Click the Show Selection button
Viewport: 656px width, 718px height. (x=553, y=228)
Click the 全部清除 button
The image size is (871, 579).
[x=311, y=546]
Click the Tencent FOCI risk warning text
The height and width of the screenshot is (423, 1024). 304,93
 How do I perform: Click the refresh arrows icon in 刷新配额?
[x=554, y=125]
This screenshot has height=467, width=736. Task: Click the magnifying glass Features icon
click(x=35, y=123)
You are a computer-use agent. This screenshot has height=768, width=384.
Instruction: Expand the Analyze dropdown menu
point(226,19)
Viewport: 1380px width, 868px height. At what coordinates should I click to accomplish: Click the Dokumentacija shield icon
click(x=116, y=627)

...

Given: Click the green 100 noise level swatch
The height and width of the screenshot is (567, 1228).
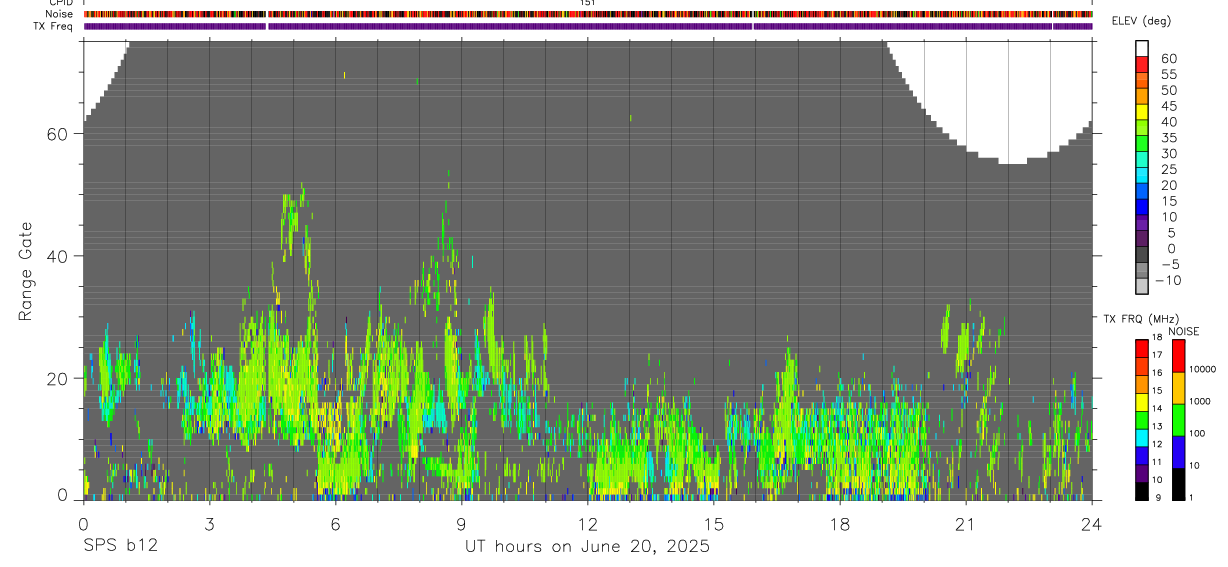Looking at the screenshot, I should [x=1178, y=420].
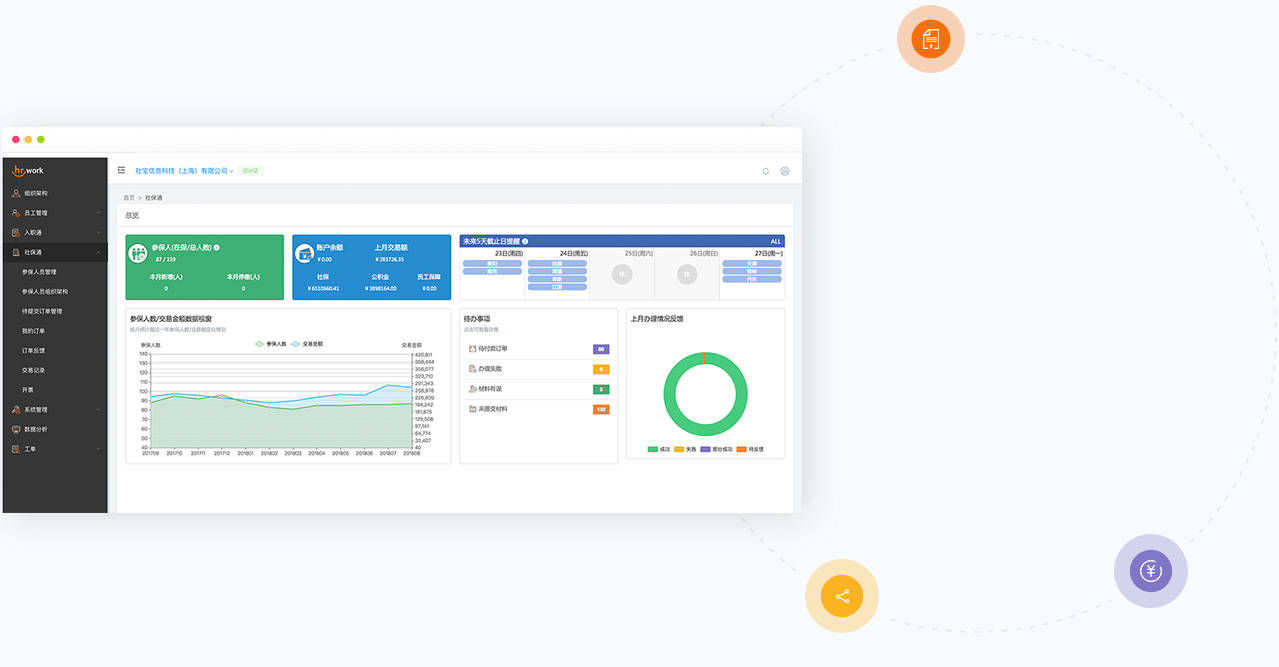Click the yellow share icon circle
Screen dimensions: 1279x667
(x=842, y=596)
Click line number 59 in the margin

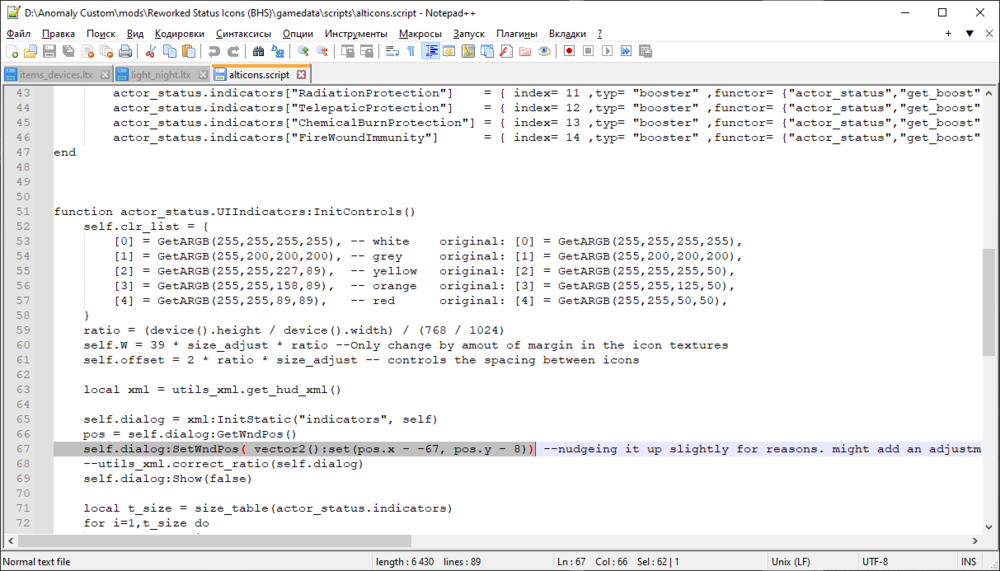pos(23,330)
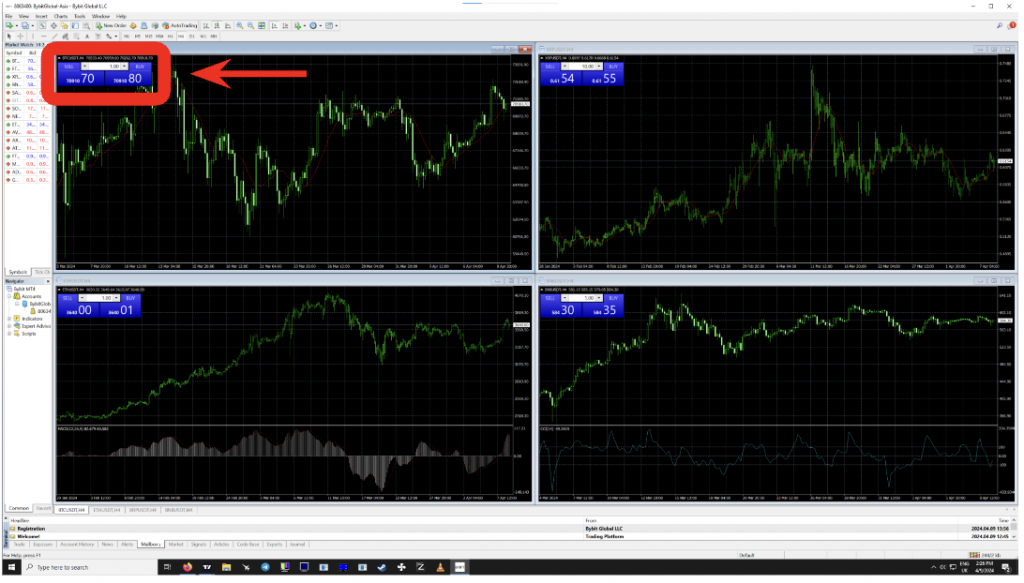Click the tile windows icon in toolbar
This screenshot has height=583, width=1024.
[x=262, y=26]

*PROBLEM DETAILS:*
The reply should hold only the lines of the listing above starting at the line containing "Click the Tencent FOCI risk warning text" and ending at the line containing "You are a computer-use", exactly as written.

*REPLY TO THE EXERCISE:*
Click the Tencent FOCI risk warning text
The height and width of the screenshot is (423, 1024). 304,93
 How do I perform: Click the refresh arrows icon in 刷新配额?
[x=554, y=125]
This screenshot has height=467, width=736. Task: Click the magnifying glass Features icon
click(x=35, y=123)
You are a computer-use agent. This screenshot has height=768, width=384.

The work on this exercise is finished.